Desde este lunes, el TRAM de Castellón ha comenzado a circular por un itinerario alternativo en el centro de la ciudad debido a las obras de reparación de la plataforma reservada, que afectan a tres paradas clave: Borrull, Puerta del Sol y Rey Don Jaime. Esta primera fase de trabajos se mantendrá hasta el 26 de febrero, mientras que la segunda etapa está programada entre el 13 de abril y finales de mayo, con afecciones previstas en varios tramos del bucle central.
El desvío provisional obliga a los trolebuses a compartir calzada con el resto del tráfico en calles del centro histórico, incluyendo la avenida Casalduch, Orfebres Santalínea, Lepanto, ronda Mijares y la plaza de la Independencia, donde retoman su recorrido habitual en dirección a la UJI. En sentido inverso, hacia el Grao, los vehículos circulan desde Ribalta hacia Zaragoza, entran en Colón y salen por Cardona Vives hasta la avenida del Mar.
La Generalitat Valenciana, como titular del servicio, ha instalado señalización específica para orientar a los usuarios y minimizar las molestias durante el tiempo que duren los trabajos. La inversión en esta intervención alcanza 1,3 millones de euros, destinada a resolver los problemas de fatiga detectados en el bucle central, especialmente en los tramos compartidos con otros vehículos de servicio y alrededor de las paradas, donde el paso constante de trolebuses había acelerado el desgaste del pavimento.
Un proyecto realizado en dos etapas
Para garantizar el correcto desarrollo de las obras y garantizar el transporte en fechas señaladas, los trabajos se realizarán divididos en dos etapas diferenciadas. Así, la primera fase se centra en el tramo más deteriorado de Rey Don Jaime, donde las losas de adoquín levantadas habían generado inconvenientes tanto a peatones como a los propios usuarios del TRAM.
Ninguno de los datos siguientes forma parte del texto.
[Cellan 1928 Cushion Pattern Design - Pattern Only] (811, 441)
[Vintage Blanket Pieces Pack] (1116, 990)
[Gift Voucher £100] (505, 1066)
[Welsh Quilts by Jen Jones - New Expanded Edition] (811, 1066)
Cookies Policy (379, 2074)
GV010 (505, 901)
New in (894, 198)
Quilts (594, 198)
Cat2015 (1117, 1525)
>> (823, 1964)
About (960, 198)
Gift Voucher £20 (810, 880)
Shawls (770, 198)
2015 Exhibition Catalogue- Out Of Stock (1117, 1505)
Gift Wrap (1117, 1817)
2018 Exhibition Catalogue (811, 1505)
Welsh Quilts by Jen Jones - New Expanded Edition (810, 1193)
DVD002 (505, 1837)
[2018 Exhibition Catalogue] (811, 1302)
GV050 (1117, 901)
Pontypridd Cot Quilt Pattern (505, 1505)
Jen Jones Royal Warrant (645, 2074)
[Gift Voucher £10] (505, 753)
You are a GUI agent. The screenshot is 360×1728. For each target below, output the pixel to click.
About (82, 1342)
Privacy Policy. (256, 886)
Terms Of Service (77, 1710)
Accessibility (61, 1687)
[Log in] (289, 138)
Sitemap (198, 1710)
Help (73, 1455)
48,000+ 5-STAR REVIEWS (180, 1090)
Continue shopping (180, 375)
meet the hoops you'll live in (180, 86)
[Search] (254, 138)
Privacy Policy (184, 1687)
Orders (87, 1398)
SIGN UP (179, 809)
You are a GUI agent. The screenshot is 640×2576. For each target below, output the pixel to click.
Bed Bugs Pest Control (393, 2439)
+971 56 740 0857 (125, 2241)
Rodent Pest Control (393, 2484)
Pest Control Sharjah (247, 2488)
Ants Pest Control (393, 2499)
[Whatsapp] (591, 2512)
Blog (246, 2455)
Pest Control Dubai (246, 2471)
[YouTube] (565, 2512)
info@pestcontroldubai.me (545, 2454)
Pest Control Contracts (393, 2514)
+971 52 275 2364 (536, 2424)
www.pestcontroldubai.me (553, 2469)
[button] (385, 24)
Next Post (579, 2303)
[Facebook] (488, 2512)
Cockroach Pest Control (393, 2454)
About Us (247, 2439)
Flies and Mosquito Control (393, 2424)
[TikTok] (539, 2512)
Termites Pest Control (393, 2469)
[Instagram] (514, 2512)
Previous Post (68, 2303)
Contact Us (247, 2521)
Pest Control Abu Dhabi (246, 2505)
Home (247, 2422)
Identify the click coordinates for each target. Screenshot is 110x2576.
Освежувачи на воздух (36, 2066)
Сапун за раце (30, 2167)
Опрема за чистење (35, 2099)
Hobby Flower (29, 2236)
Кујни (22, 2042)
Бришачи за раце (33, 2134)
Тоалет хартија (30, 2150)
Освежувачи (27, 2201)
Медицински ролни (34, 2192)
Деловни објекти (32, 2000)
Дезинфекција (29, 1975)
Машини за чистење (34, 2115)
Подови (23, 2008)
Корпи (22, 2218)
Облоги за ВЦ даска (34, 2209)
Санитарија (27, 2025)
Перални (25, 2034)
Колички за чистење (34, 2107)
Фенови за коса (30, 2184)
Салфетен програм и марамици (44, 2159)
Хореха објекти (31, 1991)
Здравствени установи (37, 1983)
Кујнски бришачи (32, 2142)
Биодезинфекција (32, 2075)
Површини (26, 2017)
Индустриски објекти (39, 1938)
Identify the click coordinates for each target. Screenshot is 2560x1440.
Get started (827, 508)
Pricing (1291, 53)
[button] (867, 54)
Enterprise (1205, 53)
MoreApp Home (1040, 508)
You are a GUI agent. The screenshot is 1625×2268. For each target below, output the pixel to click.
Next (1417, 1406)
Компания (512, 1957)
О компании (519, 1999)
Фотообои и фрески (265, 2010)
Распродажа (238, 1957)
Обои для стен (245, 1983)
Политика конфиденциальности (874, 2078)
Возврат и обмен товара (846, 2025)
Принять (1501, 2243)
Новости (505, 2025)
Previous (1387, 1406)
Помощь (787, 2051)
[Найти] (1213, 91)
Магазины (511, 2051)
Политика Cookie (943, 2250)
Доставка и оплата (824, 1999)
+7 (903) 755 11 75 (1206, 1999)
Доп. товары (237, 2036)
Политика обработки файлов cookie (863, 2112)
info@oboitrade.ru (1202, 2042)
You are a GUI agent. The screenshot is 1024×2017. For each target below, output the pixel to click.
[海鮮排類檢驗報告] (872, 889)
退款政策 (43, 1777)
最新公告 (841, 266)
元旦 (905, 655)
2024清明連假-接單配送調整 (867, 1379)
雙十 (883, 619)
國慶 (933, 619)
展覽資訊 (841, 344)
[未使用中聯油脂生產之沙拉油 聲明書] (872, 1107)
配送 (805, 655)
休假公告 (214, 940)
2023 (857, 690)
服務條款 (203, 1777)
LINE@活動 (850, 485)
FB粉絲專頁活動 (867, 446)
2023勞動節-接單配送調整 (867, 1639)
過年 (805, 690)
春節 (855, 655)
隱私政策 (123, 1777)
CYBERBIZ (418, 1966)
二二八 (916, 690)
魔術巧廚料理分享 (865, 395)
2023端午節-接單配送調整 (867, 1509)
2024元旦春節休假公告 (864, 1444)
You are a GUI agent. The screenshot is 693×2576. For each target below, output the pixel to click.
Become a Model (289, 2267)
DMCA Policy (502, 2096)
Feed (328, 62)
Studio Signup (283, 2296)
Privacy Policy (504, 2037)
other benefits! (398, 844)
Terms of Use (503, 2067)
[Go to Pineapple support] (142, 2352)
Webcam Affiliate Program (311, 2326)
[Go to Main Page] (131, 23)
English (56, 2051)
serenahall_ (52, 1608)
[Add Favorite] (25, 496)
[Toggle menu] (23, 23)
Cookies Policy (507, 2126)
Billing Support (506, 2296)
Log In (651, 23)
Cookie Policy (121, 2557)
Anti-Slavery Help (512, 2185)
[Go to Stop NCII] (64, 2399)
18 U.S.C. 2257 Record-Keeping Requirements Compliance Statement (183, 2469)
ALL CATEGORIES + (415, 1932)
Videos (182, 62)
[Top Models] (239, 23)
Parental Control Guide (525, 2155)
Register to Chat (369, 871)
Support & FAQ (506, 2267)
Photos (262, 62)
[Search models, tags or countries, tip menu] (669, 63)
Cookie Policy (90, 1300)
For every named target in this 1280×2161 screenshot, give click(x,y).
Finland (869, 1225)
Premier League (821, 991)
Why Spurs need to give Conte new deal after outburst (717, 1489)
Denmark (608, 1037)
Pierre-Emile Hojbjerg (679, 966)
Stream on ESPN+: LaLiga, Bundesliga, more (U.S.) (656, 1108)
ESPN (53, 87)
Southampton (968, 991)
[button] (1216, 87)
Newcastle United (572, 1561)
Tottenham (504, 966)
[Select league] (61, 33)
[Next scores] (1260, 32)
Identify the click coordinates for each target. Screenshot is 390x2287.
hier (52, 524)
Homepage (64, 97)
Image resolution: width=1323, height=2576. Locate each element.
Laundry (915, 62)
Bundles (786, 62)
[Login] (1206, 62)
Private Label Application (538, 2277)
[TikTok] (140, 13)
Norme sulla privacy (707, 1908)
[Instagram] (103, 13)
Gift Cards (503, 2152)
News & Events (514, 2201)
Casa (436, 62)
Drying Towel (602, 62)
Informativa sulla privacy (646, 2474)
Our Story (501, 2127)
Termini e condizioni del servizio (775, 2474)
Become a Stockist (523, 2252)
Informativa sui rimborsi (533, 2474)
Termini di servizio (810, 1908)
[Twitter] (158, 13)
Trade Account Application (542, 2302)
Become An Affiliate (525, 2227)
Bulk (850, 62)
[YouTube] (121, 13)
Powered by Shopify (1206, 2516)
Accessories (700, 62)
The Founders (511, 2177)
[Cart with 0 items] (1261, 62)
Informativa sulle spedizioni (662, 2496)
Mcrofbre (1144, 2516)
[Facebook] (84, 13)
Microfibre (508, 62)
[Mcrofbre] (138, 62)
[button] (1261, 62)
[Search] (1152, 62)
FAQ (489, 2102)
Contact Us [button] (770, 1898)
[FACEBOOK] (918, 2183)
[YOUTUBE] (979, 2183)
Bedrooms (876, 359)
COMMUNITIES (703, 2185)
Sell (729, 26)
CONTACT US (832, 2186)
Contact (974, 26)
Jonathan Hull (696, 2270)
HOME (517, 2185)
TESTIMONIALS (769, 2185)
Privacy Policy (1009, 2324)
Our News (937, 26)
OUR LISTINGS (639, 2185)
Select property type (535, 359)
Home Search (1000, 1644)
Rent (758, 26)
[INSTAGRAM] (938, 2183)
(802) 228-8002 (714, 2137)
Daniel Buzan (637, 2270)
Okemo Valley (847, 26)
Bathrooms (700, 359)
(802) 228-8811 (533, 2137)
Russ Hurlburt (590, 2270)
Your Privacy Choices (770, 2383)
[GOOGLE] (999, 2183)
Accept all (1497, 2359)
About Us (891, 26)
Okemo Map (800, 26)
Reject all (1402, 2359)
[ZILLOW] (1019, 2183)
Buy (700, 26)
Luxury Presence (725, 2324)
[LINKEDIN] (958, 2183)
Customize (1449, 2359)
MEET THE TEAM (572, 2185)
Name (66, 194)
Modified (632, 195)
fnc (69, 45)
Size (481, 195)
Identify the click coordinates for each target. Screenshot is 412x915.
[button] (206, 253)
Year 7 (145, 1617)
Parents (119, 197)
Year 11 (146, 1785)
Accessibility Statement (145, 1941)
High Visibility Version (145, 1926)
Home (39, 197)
La obra consiste en retirar 13 centímetros de la plataforma existente, compuesta por una base de arena y adoquín, y sustituirla por un firme de aglomerado en tres capas, más resistente y duradero. El acabado superficial contará con un tratamiento texturizado y pintado que imitará el aspecto del adoquín, preservando así la estética histórica del centro de Castellón.
La segunda fase, que arrancará el 13 de abril, afectará al tramo comprendido entre la plaza Cardona Vives y Borrull, así como a calles como Zaragoza, Gobernador y Campoamor. Durante esta etapa, los desvíos implicarán que el TRAM circule por la ronda Magdalena y diversas calles del centro hasta reincorporarse a su trazado habitual en la plaza de la Independencia, afectando ambos sentidos del recorrido, especialmente en el trayecto UJI–Grao. Entre el 26 de febrero y Semana Santa, las obras se suspenderán temporalmente para facilitar la movilidad de vecinos y visitantes durante las festividades.
Con estas actuaciones, el TRAM de Castellón se prepara para ofrecer un servicio más eficiente y seguro, mejorando la experiencia de los usuarios y garantizando la conservación del bucle central, uno de los elementos más emblemáticos del transporte urbano de la ciudad. La Generalitat subraya que estas mejoras buscan prolongar la vida útil de la infraestructura y combinando funcionalidad con conservación patrimonial.